[BEGIN Listed entries]
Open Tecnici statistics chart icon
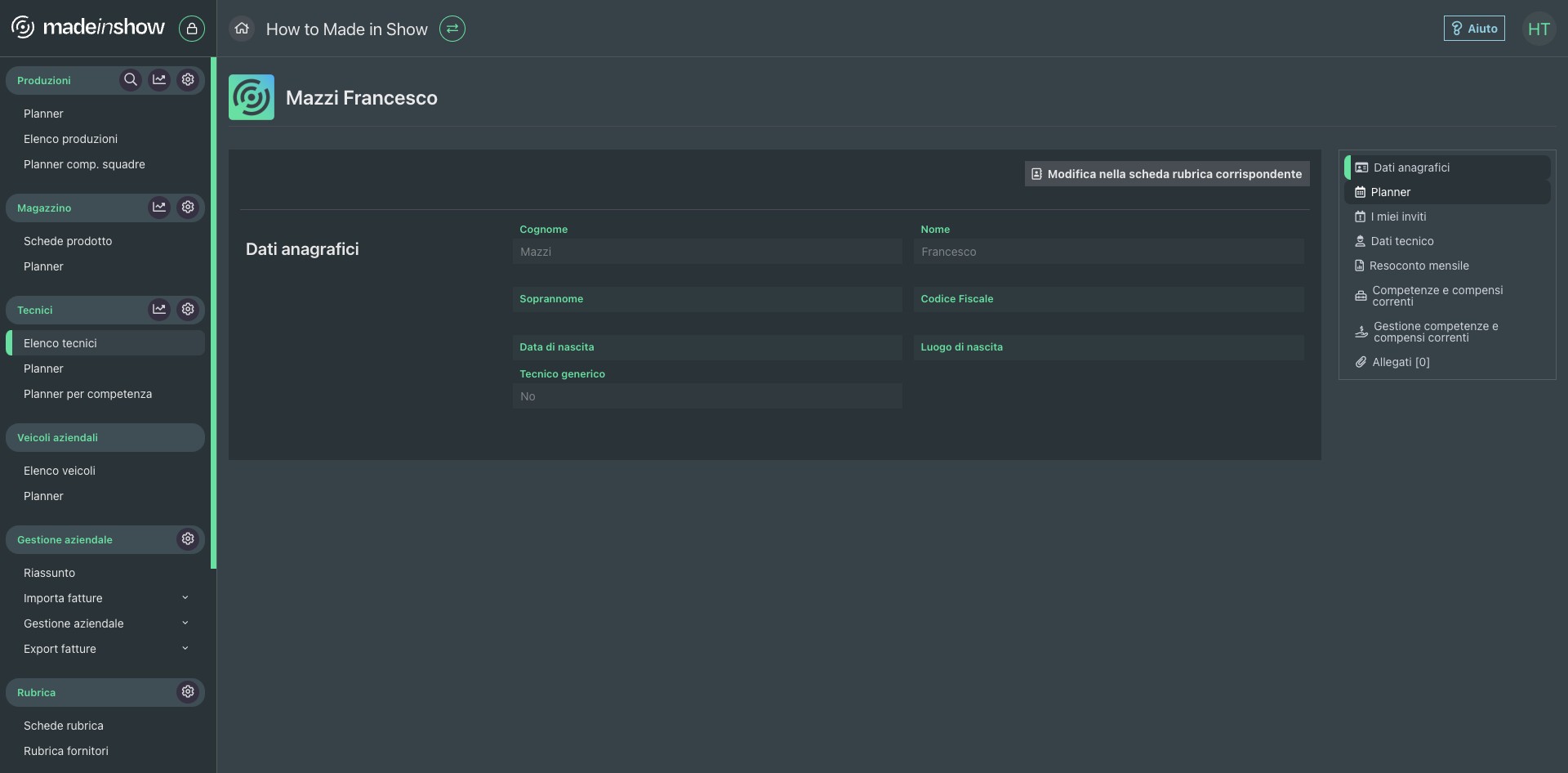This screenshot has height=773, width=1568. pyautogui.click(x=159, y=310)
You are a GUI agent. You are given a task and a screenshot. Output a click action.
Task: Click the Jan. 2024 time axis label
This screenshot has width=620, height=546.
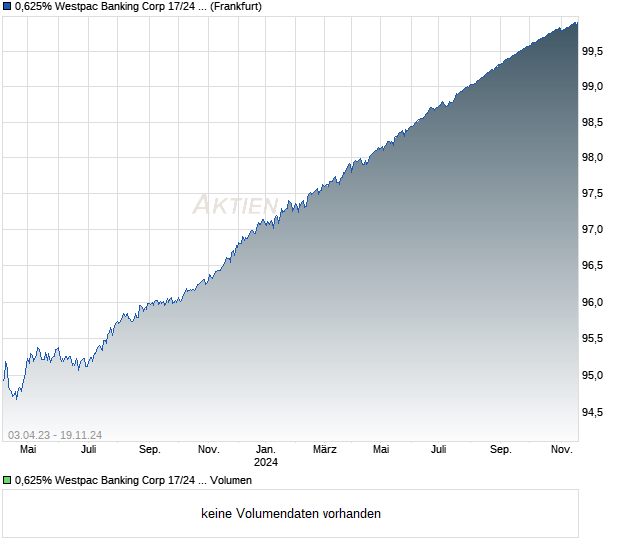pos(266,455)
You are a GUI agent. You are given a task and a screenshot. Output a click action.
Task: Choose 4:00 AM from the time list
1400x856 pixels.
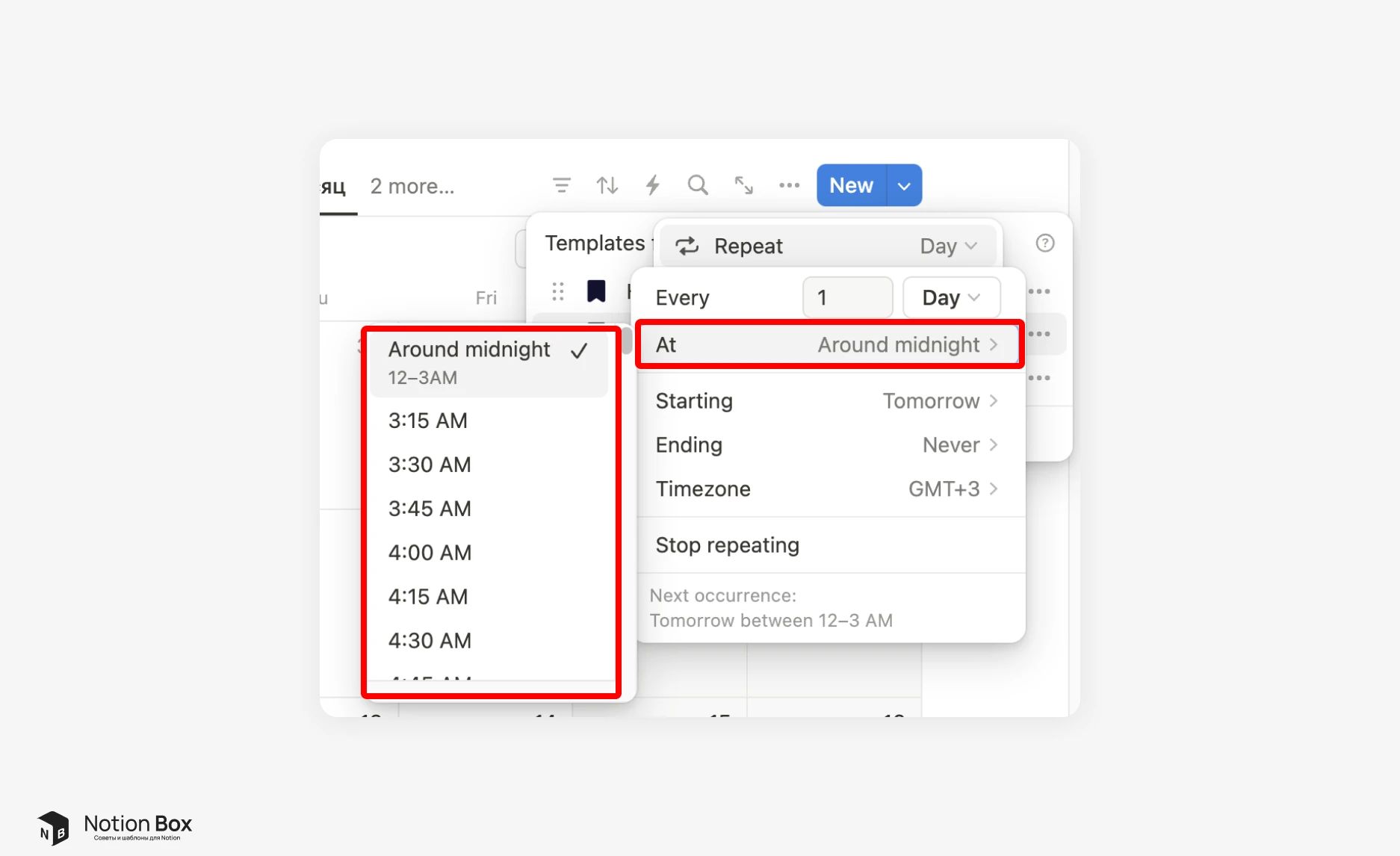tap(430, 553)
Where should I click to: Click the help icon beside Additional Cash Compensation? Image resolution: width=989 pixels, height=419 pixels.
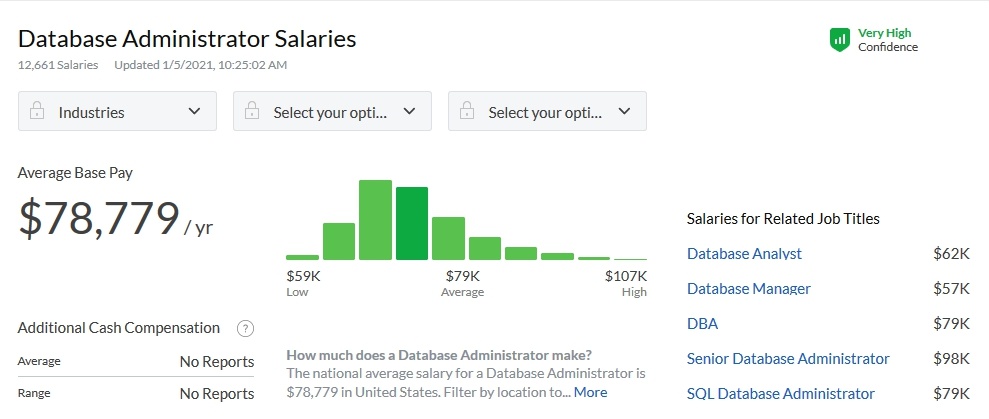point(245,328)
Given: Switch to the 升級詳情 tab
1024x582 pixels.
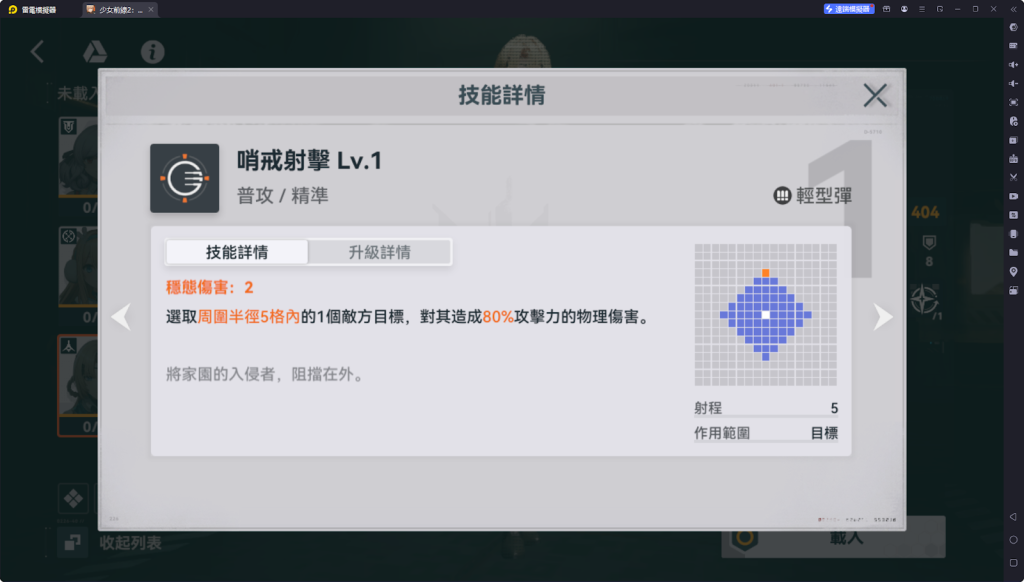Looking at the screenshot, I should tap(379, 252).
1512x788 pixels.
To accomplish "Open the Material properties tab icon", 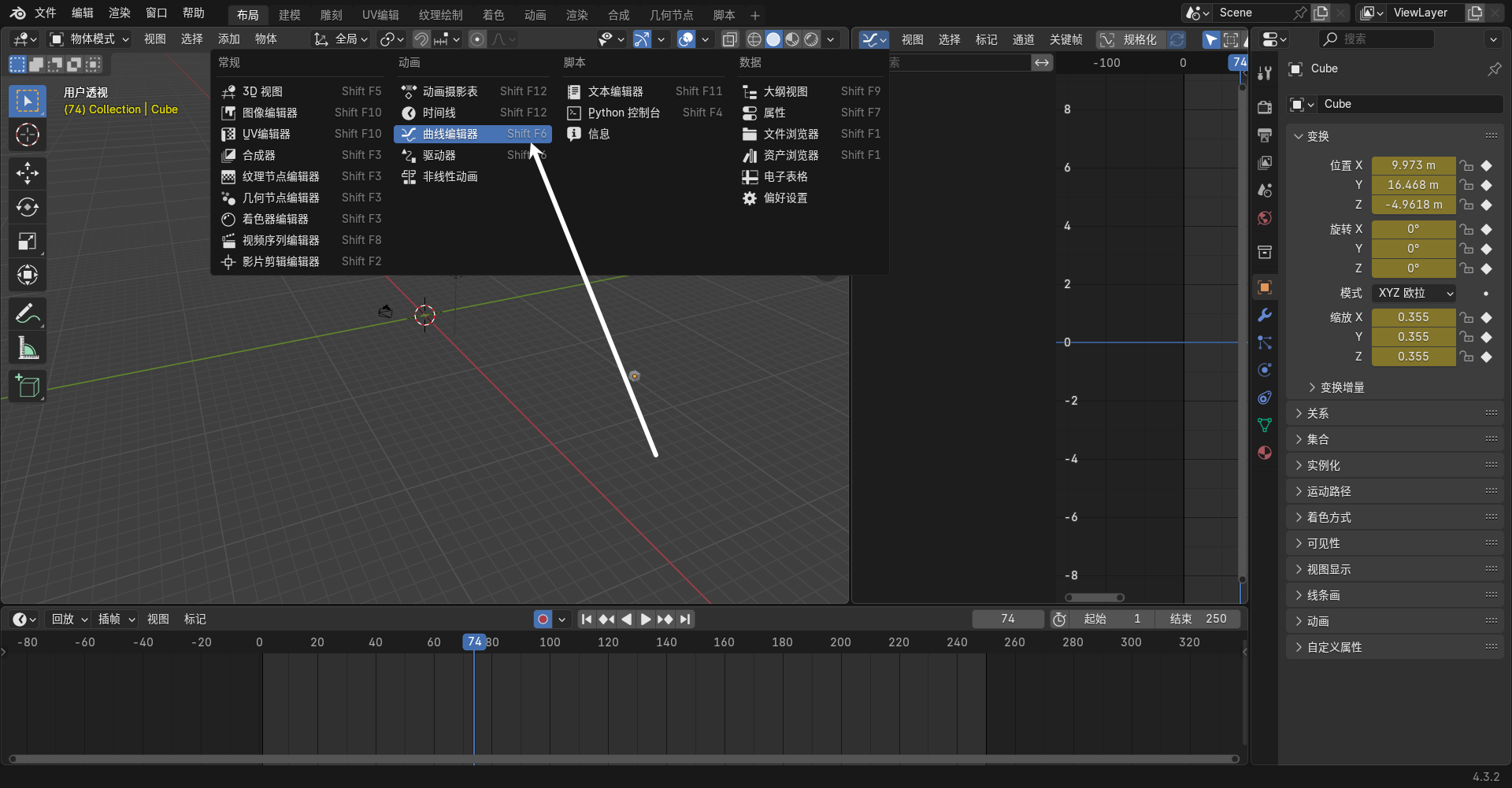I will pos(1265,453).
[END Listed entries]
## Exercise directions
Put the lines above into a numbered list, from the start of the items through the line with "pos(266,455)", and skip any blank lines. Leave the pictures out.

## Response for this exercise
1. Open Tecnici statistics chart icon
2. This screenshot has height=773, width=1568. pyautogui.click(x=159, y=310)
3. You are a GUI agent. You are given a task and a screenshot. Output a click action.
4. Task: Click the Jan. 2024 time axis label
5. This screenshot has width=620, height=546.
6. pos(266,455)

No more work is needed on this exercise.